• **TASK DETAILS**: In the entries below, every line with the string "will" is to be reported.

• **ENTRIES PROVIDED**:
################

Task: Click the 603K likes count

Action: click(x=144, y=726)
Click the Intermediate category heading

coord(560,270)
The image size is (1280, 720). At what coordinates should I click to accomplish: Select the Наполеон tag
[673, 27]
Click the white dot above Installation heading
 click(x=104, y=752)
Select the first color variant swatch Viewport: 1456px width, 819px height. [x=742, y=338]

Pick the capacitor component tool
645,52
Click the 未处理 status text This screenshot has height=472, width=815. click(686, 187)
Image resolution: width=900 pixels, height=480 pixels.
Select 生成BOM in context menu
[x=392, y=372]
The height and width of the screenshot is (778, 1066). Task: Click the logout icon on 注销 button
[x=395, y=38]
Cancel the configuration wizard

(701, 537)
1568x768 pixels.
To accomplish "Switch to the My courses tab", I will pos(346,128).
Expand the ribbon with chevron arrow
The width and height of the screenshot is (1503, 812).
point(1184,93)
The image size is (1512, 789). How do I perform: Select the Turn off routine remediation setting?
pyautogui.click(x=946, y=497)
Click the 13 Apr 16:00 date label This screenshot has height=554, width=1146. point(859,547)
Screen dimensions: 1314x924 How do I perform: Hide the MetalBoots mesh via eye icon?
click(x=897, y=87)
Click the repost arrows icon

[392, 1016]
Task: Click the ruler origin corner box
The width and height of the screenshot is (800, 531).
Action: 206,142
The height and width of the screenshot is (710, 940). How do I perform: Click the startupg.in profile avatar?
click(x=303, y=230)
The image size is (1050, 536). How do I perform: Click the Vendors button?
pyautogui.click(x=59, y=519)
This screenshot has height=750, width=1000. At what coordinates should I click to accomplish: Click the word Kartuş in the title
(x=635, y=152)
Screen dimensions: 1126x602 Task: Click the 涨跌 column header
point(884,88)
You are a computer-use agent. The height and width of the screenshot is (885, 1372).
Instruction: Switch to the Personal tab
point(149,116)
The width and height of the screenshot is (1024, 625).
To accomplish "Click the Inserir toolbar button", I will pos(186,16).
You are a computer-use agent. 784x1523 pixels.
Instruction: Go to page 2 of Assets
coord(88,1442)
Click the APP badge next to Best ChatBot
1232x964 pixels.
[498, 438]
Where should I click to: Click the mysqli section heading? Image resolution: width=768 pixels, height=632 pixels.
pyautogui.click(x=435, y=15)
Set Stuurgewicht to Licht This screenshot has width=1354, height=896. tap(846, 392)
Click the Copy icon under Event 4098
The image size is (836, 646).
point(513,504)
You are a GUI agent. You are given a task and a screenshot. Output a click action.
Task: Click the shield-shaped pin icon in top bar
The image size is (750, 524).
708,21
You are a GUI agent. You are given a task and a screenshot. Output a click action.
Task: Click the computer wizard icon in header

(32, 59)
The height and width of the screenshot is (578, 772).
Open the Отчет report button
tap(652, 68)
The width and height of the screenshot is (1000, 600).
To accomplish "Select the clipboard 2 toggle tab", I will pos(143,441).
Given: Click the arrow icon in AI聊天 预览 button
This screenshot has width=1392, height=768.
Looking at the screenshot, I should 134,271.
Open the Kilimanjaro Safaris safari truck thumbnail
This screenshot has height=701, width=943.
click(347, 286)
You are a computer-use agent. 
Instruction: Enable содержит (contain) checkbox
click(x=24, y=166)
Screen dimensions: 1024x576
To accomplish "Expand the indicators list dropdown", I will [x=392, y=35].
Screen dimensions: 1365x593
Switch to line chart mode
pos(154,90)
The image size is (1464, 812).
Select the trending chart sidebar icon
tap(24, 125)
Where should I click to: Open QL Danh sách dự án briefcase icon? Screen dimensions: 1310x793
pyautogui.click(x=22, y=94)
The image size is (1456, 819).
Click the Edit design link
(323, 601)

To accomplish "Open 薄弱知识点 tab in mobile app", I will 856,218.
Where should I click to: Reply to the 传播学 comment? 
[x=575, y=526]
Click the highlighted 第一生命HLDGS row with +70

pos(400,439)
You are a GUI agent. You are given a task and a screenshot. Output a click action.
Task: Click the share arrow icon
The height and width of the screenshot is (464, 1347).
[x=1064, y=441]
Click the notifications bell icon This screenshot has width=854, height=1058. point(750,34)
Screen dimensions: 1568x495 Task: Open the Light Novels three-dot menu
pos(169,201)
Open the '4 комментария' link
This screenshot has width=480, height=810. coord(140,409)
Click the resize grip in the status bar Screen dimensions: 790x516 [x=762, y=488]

################

• **ANSWER**:
To accomplish "Switch to the My courses tab", I will pos(346,128).
To accomplish "Click the Inserir toolbar button", I will pos(186,16).
To accomplish "Select the clipboard 2 toggle tab", I will pos(143,441).
To accomplish "Expand the indicators list dropdown", I will [x=392, y=35].
To accomplish "Open 薄弱知识点 tab in mobile app", I will 856,218.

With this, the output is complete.